恋はしょうがない。〜職員室の秘密〜
女子会で恋バナ
そのフレンチレストランはカジュアルなところで、手ごろな価格でディナーコースが味わえる。
真琴や仲のいい同僚たちは、月に1度くらいの割合でここで食事をし、自分にご褒美をしてあげていた。
この日集まったのは5人ほど。この女子会のメンバーは年々の異動に伴い数人ずつ入れ替わっているが、気の置けない仲間同士で楽しい時間を過ごしている。
季節ならではの食材を生かしたメニューを楽しみながら、女同士の会話は弾んでいたが、真琴は古庄ときちんと話をすることよりも、こちらの方を選んでしまった後ろめたさで、少し気分が重たかった。

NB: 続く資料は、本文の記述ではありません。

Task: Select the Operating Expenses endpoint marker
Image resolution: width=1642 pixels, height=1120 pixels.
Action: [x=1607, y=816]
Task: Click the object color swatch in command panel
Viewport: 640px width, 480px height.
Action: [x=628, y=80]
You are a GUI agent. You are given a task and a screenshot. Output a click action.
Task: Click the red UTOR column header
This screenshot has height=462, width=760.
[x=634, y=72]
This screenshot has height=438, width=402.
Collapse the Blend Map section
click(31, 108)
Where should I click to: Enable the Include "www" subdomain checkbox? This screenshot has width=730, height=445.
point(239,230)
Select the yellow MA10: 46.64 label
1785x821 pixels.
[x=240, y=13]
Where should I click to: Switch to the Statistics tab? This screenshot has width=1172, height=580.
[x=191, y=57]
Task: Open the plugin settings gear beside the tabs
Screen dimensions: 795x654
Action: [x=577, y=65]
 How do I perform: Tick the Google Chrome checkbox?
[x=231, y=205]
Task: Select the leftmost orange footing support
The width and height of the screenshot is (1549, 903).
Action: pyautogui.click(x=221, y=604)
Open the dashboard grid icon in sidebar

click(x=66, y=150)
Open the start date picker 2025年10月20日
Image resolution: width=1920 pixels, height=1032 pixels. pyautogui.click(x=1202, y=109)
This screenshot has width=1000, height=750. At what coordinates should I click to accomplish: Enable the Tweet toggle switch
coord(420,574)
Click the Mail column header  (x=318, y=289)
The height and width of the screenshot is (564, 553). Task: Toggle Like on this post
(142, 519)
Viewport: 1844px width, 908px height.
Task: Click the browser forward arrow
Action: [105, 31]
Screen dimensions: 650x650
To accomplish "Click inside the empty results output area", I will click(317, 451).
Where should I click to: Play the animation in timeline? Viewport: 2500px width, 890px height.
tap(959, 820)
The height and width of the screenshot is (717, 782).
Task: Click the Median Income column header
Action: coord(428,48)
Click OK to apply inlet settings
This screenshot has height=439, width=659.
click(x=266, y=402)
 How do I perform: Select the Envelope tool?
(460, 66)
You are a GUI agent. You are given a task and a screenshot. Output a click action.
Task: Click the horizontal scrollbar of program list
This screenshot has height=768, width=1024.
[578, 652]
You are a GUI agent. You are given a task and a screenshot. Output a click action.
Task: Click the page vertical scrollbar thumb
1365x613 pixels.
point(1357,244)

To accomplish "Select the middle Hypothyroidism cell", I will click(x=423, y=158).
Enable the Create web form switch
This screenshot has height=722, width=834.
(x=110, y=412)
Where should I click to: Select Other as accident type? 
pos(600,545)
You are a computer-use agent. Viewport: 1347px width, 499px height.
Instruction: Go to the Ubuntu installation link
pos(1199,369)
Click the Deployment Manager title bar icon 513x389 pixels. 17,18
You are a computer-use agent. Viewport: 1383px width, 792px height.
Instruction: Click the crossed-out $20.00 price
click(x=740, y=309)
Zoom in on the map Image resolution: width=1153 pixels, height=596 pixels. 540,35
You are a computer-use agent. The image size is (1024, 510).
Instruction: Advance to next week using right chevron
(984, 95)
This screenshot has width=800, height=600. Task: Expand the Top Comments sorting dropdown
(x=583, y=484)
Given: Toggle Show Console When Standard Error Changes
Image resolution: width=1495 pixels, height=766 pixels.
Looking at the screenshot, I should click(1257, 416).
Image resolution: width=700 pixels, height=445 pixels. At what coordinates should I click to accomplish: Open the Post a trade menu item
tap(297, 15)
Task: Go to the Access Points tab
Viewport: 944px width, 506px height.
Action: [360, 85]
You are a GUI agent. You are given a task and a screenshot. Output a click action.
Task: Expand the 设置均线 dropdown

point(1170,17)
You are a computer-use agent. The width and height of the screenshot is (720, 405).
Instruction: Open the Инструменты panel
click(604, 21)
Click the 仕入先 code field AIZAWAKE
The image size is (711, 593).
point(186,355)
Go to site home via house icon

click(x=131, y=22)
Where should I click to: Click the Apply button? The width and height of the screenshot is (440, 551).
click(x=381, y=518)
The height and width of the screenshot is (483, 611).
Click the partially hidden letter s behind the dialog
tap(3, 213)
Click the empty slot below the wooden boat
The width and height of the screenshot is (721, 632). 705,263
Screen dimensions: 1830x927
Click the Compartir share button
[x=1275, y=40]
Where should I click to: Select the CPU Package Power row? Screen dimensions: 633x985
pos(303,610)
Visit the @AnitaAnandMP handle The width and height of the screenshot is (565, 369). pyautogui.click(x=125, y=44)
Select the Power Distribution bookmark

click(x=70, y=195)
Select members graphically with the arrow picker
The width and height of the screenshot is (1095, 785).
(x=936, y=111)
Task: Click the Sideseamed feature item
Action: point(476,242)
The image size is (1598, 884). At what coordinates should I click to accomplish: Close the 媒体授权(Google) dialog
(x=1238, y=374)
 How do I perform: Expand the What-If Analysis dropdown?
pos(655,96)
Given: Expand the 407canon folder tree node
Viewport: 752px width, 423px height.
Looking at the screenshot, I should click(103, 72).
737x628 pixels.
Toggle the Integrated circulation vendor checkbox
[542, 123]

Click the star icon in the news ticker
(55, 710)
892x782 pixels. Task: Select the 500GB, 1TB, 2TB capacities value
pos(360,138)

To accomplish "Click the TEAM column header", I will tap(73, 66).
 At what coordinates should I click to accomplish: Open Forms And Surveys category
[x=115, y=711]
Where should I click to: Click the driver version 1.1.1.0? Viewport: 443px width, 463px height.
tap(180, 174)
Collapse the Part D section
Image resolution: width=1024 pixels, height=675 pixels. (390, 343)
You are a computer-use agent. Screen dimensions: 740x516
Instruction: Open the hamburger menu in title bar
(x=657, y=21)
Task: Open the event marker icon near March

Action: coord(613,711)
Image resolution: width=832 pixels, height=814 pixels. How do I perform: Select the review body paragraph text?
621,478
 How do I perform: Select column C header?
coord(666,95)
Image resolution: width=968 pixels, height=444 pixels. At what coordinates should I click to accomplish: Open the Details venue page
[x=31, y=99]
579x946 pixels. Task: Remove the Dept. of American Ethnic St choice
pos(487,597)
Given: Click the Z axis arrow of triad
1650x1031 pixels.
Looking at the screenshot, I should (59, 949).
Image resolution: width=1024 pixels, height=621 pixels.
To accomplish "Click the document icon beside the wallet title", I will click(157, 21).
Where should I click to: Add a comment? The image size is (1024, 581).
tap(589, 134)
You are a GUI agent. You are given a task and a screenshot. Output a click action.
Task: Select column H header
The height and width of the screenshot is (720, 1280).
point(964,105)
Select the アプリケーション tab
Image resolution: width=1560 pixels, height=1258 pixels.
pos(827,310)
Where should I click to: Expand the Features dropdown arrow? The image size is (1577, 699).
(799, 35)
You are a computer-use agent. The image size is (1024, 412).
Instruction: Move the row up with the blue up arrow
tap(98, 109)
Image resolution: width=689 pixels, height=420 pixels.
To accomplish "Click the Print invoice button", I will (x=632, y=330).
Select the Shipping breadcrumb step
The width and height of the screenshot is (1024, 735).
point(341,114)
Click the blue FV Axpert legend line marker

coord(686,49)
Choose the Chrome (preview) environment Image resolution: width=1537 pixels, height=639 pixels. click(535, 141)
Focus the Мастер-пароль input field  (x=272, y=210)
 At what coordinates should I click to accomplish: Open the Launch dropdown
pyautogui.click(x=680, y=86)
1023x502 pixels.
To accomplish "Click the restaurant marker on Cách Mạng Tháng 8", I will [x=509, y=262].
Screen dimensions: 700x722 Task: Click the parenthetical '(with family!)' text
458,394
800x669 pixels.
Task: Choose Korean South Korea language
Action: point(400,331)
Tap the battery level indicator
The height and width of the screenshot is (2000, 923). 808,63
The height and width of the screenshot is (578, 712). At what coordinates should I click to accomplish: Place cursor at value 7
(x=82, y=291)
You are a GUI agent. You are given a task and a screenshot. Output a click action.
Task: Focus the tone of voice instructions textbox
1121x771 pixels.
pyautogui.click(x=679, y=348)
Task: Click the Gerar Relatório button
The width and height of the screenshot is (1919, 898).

きちんと話をするどころか、今日の真琴は古庄に対して変に意識してしまって、日常会話さえままならなかった。一昨日までは普通に話が出来ていたようなことも、身構えてぎこちなくなってしまう。
まるで、一年前に想いが通じ合う前みたいに…。
古庄に対してどんな態度で接したらいいのか分からなくなった。
別に避けているわけではないが、教頭の目が光っているかと思うと身がすくんでしまう。隠し事など得意ではない真琴は、古庄と楽しく歓談などすると、秘密がバレてしまうのではないかと気が気ではなくなる。